Situata nel comune di Capesterre-Belle-Eau, la distilleria Longueteau fu fondata da Henri Longueteau nel 1895.

Con l’acquisizione della proprietà da parte di Henri Longueteau, la tenuta fu trasformata da fabbrica di zucchero in distilleria dedita alla produzione di rum agricolo.

Oggi, la distilleria è ancora nelle mani della famiglia Longueteau, e la maggior parte della canna da zucchero (varietà rosse e blu) utilizzata nei cicli di produzione proviene dalle proprie piantagioni poste ai piedi del vulcano Soufrière.

Adiacente al punto vendita, posto però al di fuori dell’area di lavorazione della canna, gli attuali proprietari dell’azienda nel 2002 hanno lanciato il marchio Karukera, per la commercializzazione di un rum derivante dalla coltivazione di una specie diversa di canna da zucchero. 

Secondo le spiegazioni della guida, per questa tipologia di rum è stato messo in atto un approccio molto legato alle antiche tradizioni artigianali.

La pregiata gamma di rum agricole firmata Karukera, infatti, nasce esclusivamente da succo di canna da zucchero autoctona che cresce beneficiando di caldo clima caraibico.

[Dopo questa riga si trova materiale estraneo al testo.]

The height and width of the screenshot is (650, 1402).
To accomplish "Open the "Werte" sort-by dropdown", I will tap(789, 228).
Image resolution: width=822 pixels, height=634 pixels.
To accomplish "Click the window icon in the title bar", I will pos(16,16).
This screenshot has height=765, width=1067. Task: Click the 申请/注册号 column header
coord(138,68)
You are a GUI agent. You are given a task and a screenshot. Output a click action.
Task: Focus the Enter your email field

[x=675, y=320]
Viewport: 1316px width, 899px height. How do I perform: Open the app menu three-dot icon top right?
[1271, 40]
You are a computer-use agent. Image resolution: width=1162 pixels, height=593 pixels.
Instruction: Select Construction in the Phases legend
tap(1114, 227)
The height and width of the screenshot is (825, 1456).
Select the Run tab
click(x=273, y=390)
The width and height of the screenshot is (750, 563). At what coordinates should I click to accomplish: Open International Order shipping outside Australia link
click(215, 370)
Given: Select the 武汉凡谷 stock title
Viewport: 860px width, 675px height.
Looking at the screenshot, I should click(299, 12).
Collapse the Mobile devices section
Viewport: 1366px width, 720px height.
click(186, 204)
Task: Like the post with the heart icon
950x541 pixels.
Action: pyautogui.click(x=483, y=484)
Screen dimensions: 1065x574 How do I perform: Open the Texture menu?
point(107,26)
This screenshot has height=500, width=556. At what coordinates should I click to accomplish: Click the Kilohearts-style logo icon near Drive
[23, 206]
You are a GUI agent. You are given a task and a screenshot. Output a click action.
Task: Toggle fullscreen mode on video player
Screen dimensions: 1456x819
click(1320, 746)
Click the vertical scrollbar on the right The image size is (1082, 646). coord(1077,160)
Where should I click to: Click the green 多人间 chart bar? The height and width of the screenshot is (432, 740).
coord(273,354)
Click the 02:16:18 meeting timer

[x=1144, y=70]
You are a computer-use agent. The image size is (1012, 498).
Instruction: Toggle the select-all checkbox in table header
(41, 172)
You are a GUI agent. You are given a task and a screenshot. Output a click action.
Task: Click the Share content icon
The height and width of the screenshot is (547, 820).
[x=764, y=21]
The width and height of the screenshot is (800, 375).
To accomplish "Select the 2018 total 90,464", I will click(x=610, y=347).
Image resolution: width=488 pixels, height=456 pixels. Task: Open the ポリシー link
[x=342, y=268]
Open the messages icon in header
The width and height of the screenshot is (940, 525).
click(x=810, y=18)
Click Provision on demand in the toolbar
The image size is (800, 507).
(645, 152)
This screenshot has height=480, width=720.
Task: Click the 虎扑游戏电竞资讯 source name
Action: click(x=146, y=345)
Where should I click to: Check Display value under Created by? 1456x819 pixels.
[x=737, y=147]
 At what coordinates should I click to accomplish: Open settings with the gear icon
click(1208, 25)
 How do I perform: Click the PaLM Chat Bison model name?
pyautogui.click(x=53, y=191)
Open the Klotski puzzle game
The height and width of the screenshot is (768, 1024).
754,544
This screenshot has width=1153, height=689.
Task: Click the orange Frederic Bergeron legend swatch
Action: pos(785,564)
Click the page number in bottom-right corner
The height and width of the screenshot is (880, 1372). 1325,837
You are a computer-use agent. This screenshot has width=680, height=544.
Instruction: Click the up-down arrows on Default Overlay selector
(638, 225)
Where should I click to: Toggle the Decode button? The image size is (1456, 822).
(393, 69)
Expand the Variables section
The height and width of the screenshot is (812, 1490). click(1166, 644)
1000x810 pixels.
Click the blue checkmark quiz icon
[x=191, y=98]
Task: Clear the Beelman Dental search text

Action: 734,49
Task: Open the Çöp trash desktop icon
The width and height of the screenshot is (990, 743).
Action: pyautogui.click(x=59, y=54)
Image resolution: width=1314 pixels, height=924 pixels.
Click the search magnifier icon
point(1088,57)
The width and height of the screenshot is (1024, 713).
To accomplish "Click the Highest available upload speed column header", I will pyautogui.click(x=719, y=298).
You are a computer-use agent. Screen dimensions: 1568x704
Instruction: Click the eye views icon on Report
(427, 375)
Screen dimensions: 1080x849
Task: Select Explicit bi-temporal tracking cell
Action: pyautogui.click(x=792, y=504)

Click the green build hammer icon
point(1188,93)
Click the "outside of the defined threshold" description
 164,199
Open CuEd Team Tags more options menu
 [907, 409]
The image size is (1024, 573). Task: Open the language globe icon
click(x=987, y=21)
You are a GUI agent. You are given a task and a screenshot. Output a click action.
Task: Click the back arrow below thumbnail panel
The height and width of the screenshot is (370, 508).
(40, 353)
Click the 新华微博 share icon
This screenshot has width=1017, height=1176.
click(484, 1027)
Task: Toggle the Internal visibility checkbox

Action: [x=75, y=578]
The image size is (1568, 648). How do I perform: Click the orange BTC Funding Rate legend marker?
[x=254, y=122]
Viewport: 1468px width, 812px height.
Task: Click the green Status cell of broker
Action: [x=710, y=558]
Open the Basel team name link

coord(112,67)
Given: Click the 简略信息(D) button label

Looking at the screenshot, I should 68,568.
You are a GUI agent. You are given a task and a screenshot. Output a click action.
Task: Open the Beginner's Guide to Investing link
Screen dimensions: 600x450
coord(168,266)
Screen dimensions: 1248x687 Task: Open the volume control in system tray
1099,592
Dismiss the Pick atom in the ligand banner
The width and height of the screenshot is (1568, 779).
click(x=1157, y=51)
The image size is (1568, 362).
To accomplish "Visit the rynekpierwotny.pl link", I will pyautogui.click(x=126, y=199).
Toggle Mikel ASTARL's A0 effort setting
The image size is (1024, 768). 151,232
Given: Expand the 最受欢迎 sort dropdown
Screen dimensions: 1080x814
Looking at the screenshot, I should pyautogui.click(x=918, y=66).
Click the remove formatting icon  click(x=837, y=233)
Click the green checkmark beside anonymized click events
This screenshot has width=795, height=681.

Per di più la fermentazione avviene senza alcuna aggiunta di sostanza chimica, la distillazione si effettua utilizzando la classica colonna creola e per l'invecchiamento si usano botti di rovere francese o americano.  

Conclusa anche questa esperienza, le tre successive tappe nel Comune di Capesterre-Belle-Eau, prima della pausa pranzo, sono state: la visita della spiaggia Roseau, al tempio Indù Changy, luogo di culto della comunità Tamoule, e all’iconico viale Dumanoir.

La spiaggia Roseau, con le sue otto piccole e artificiali insenature, è un posto da sogno.

Queste rientranze sembrano delle vere piscine di circa venticinque metri di lunghezza per venti di larghezza.

Nell’area d’accesso, adiacente al parcheggio su terreno rialzato, trovano posto molti gazebo dai quali è possibile ammirare romanticamente la bellezza delle celesti acque del mare.

Insomma, una bella spiaggia pubblica, molto grande, pulita e ben attrezzata, dove chiaramente la presenza delle classiche palmette e la sabbia chiara conferiscono al posto quel tocco tropicale, classico dell’isola.

Lasciata la spiaggia mi sono diretto al tempio Indù Changy che, purtroppo, ho trovato chiuso.

La struttura alta circa una quindici di metri è circondata da un giardino con alberi di banano e palme; è dedicata alla dea Mayinmen e riprende lo stile architettonico tipico dei templi induisti.

Il tempo di immortalarlo con qualche foto, quindi ho proseguito per il famoso viale Dumanoir.

Posto parallelamente alla strada di grande comunicazione N1, il viale è di una bellezza stupefacente.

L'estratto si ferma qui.